Строили деревню какие-то шалопаи — Ддругого объяснения у меня не нашлось. Два или три хозяйства стояли, прижимаясь заборами, потом зиял пустырь, где вполне мог поместиться еще один двор, дальше опять постройки, за ним еще прогал. Создавалось впечатление, что дома разбрелись из общего хоровода: поодиночке, парами, группами.
У каждой калитки я пыталась докричаться до хозяев, но те либо не слышали меня за собачьим приветствием, либо не желали отвлекаться от насущных занятий. К одинокой женщине, бредущей по улочке, я бросилась бежать, будто боялась, что та рассеется в воздухе:
— Пожалуйста! Будьте добры! Остановитесь!
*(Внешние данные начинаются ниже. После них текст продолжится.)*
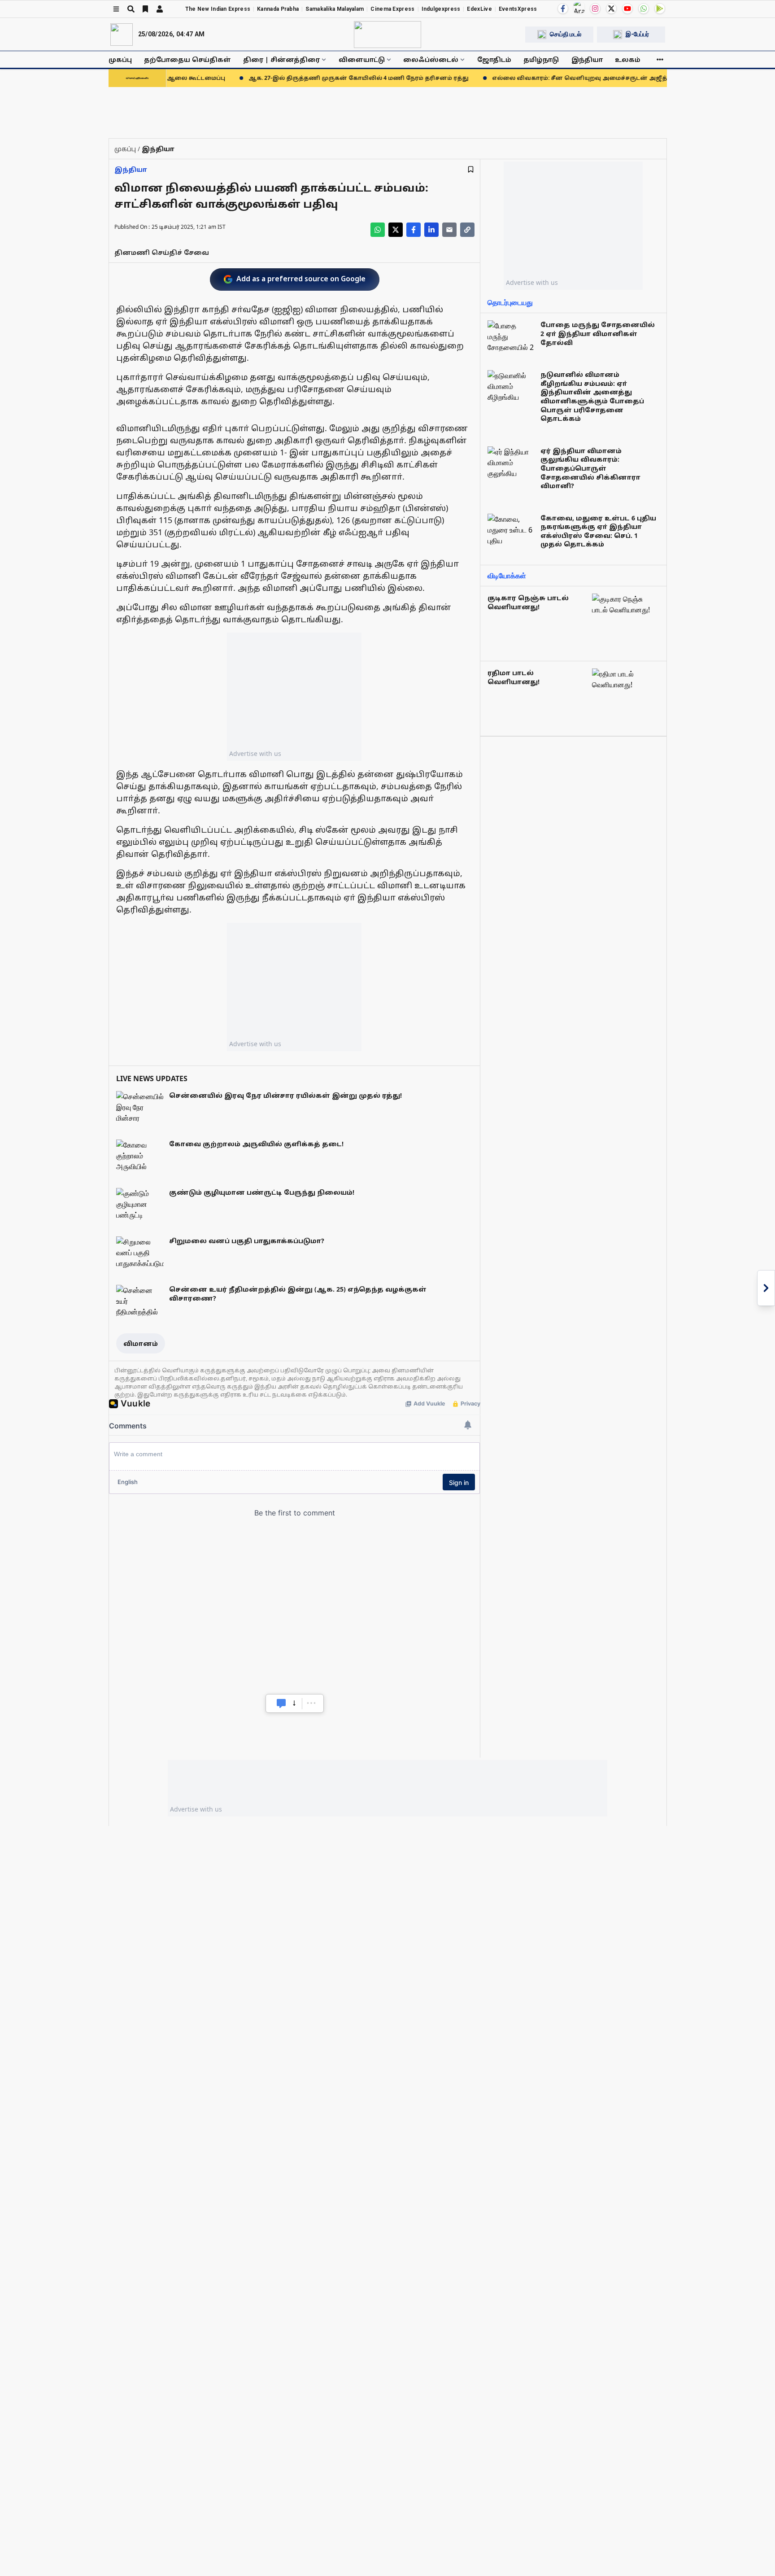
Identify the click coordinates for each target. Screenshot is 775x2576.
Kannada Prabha (278, 9)
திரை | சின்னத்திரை (281, 59)
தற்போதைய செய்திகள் (187, 59)
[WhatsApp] (643, 8)
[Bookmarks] (145, 9)
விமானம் (140, 1343)
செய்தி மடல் (565, 34)
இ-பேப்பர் (637, 34)
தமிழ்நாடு (541, 59)
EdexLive (479, 9)
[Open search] (131, 9)
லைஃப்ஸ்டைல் (430, 59)
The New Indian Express (218, 9)
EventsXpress (518, 9)
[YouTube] (627, 8)
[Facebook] (562, 8)
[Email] (449, 230)
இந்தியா (587, 59)
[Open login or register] (159, 9)
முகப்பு (120, 59)
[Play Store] (659, 8)
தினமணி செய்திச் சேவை (161, 252)
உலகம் (627, 59)
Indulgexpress (441, 9)
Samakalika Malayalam (334, 9)
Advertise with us (255, 753)
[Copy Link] (467, 230)
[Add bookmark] (471, 169)
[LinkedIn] (431, 230)
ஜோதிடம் (494, 59)
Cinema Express (392, 9)
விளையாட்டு (362, 59)
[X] (611, 8)
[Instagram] (595, 8)
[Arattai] (579, 7)
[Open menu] (116, 9)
Крестьянка лет сорока с невыразительным лицом взглянула на меня исподлобья и задержалась, поджидая:
— Чего тебе?
— Мне бы пообедать и отдохнуть до утра. — Заметив, как женщина недовольно скривилась, я поспешно добавила: — Хорошо заплачу.
Сердце мое чуть не остановилось, когда крестьянка покачала головой и нырнула за ограду. Оттуда она объяснила:
— Парша на овец напала по всей округе. Что если на тебе зараза? Никакие деньги не захочешь.
— Я здорова!
Женщина пятилась, качая головой:
— Не пустят, не надейся. Все, кто мог сжалиться над тобой, сквозь землю провалились.
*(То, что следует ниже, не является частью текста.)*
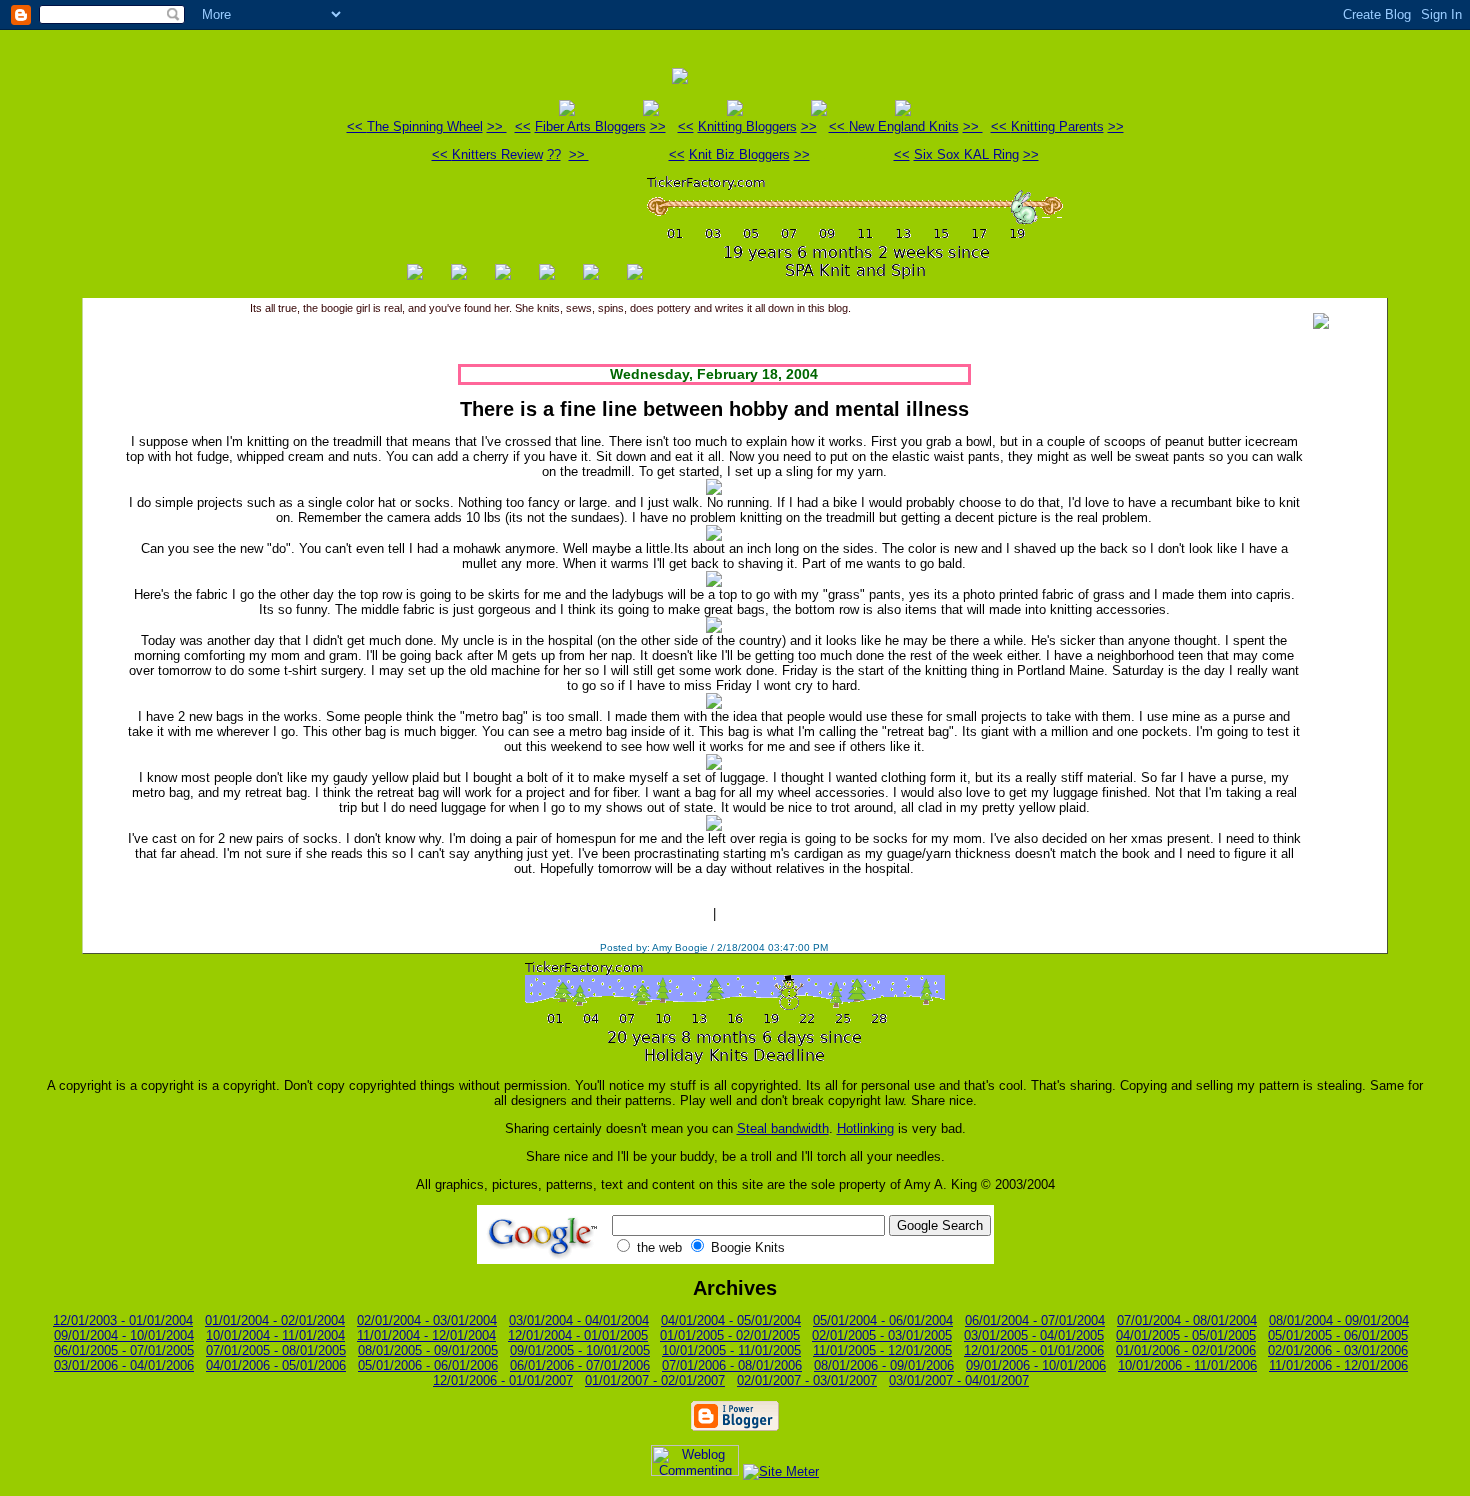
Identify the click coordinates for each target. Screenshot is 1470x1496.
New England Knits (904, 126)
— Как провалились? — не поняла я.
— Видала пустоши? — женщина махнула в сторону пространства между домами, — жили там. И дальше, и еще вот там. По деревне, считай, полтора десятка семей исчезли вместе с живностью.
В ее тираде чувствовалось сожаление, что вместе с людьми пропало и добро.
Я даже на минуту забыла о голоде и усталости. Умом тетка тронулась?
Решила поискать другое пристанище.
Мне отказали еще в четырех местах, причин не объясняли, а вопросы мои игнорировали. То, с какой опаской поглядывали на меня и женщины, и мужчины, оставляло неприятное впечатление — самых бессердечных людей словно свезли сюда со всей округи. Окончательно потеряв надежду обрести приют, я двинулась за околицу. Полежу на берегу, отдохну и двинусь дальше.
Распахнутые ворота крайнего дома заставили остановиться и заглянуть во двор. На крылечке сидела старушка. Она уткнулась в колени и покачивалась, тихо завывая. Я не сразу решилась потревожить человека в его горе. Старый пес, гремя обрывком цепи, подошел ко мне и ткнулся носом в бедро.